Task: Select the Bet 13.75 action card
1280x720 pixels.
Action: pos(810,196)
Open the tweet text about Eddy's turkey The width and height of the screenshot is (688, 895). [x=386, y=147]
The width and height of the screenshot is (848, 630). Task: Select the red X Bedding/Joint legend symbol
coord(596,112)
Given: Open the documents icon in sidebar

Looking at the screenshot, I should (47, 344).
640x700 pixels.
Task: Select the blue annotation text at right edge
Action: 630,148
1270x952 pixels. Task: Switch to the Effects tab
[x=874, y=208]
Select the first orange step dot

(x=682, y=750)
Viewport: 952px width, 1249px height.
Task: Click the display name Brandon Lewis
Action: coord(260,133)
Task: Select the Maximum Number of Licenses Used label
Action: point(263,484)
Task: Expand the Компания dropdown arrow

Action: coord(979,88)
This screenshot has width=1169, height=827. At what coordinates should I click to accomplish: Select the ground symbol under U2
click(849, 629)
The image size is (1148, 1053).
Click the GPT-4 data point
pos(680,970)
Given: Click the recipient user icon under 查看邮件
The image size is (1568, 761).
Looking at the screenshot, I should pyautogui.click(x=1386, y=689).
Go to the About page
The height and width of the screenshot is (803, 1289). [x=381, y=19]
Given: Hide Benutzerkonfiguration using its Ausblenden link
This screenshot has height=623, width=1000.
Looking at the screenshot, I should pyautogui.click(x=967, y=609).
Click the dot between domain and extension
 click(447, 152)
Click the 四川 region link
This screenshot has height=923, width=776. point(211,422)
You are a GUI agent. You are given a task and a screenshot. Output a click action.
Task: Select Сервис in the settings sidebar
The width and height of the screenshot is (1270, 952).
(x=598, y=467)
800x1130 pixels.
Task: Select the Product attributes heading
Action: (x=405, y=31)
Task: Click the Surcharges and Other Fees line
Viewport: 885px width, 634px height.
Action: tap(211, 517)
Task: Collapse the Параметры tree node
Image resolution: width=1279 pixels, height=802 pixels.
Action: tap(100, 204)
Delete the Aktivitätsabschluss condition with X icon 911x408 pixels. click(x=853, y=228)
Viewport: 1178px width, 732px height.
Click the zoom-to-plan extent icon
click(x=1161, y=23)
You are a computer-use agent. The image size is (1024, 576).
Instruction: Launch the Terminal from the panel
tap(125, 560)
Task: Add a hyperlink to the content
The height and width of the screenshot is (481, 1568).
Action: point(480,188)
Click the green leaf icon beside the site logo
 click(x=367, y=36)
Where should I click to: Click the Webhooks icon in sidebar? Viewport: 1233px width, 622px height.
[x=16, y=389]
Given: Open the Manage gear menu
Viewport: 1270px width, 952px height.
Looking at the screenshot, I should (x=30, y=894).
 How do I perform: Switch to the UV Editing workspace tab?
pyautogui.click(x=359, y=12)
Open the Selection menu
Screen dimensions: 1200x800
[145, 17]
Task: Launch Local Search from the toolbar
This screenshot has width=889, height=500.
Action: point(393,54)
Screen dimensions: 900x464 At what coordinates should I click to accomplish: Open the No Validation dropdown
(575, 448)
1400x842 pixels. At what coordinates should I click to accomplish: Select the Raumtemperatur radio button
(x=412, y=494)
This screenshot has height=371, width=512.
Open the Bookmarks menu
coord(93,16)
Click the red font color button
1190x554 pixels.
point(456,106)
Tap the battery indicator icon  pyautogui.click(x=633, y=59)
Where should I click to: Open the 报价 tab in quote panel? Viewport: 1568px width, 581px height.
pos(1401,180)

——

- **ASSIGNED TASK**
Repeat exactly the lines above from the one with "This screenshot has height=623, width=1000." up to and including the one with "Viewport: 1178px width, 732px height.". No other line belongs in the reply.

- **COMPLETED EXERCISE**
This screenshot has height=623, width=1000.
Looking at the screenshot, I should pyautogui.click(x=967, y=609).
Click the dot between domain and extension
 click(447, 152)
Click the 四川 region link
This screenshot has height=923, width=776. point(211,422)
You are a GUI agent. You are given a task and a screenshot. Output a click action.
Task: Select Сервис in the settings sidebar
The width and height of the screenshot is (1270, 952).
(x=598, y=467)
800x1130 pixels.
Task: Select the Product attributes heading
Action: (x=405, y=31)
Task: Click the Surcharges and Other Fees line
Viewport: 885px width, 634px height.
Action: tap(211, 517)
Task: Collapse the Параметры tree node
Image resolution: width=1279 pixels, height=802 pixels.
Action: tap(100, 204)
Delete the Aktivitätsabschluss condition with X icon 911x408 pixels. click(x=853, y=228)
Viewport: 1178px width, 732px height.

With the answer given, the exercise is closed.